I remember my first game marathon which lasted all night. It was 1996 and I was 13 years old. Nintendo 64 was just released and I could barely understand the amazing 3D polygon-based graphics. The only problem was that my parents wouldn’t buy one. So I did what any teenager in my situation would do – ride a bike to a friend’s house to play. His parents had rented the N64 and a few games from the local Blockbuster. I brought soda, sour straw candy, and a determination to play through the night. And we did. Her mother finally stopped the whole operation when the sun started to look through the curtains.
Those days are long gone. But for many of us born between 1980 and 1996, play remains a watershed along which we can chart our way into adulthood. As children, we immersed ourselves in digital worlds that provided an escape from homework, rules, and general adolescent anxiety. Today, many of the great signifiers of adulthood – home ownership, a retirement account, having children – it always seems intimidating or out of reach for many of us, and the game is kind of a lifeline in those simpler times.
So it’s no coincidence that as millennials watch the barrel of middle age, the gaming industry is also reaching a point of maturity. It is the one marked by a wave of retro games and video game remakes. The developers pumped millions of dollars in updating and porting classic games to new systems. Remasters rooted in the heyday of millennial youth, such as Final Fantasy VII and Tony Hawk’s Pro Skater, quickly became better sellers in 2020. The bleak economic outlook for my generation is lighting up video game consoles everywhere.

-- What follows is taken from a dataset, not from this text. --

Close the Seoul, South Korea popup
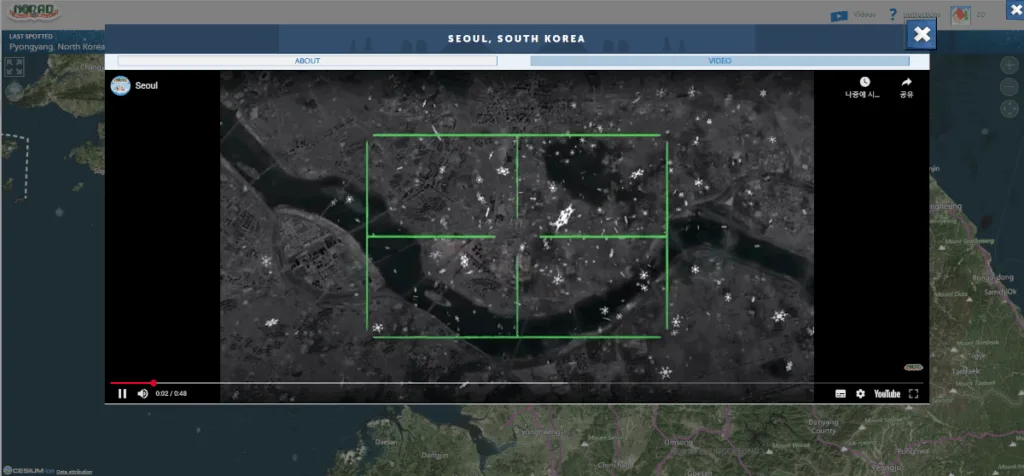The height and width of the screenshot is (476, 1024). point(922,35)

In fact, in the last year of the COVID lockdown, the video game industry’s revenue inflated 20%, totaling $ 67 billion in the United States, and my generation contributed to those numbers. We are more likely to pay for a game service we have to subscribe to premium cable channels. Not only do we love to play video games but, according to Nielsen, we even rush to streaming sites to watch others play them. Millennials may have a hard time buying homes, but like scholar Sean Fenty Put the, video games have created “digital homes that gamers aspire to return to”.

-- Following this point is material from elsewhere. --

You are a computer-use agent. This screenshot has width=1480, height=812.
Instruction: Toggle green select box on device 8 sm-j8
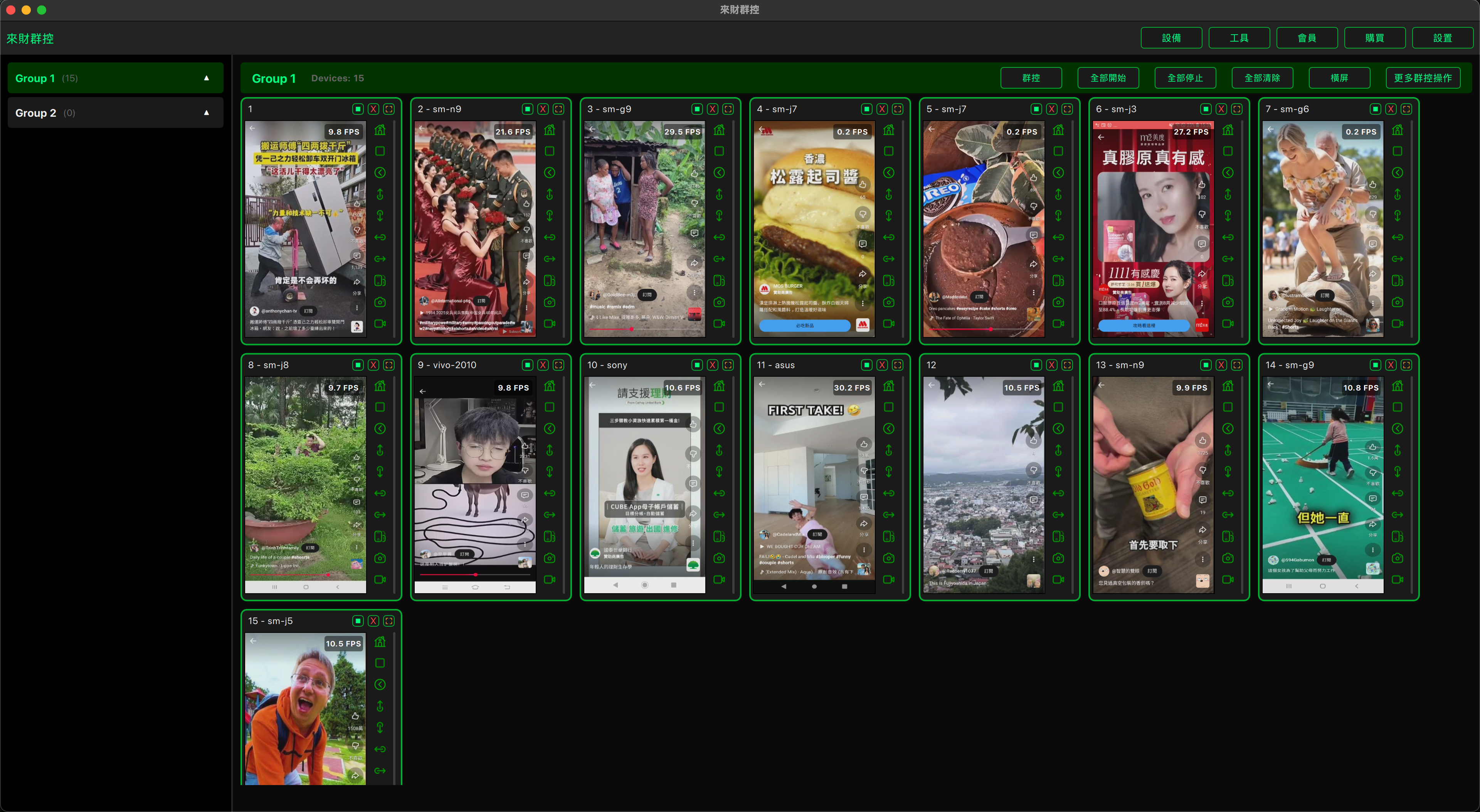(358, 365)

The nostalgia for video games has become a marker of the identity of my generation. Older millennials, a micro-generation stuck in the analog-to-digital divide that separates Gen Xs from younger Gen Yers, have been dubbed the “Oregon Trail Generation. It’s a fitting nickname because it refers to a classic video game. I remember playing Oregon Trail on Apple II. Getting back to those pixelated green Conestoga wagons and dysentery deaths, we have to worry about paying off student loans or feel like our generation is stuck. first level.
The retro gaming craze is a millennial anxiety metric, born from a generation that comes of age in multiple crises and wants to experience something familiar and stable.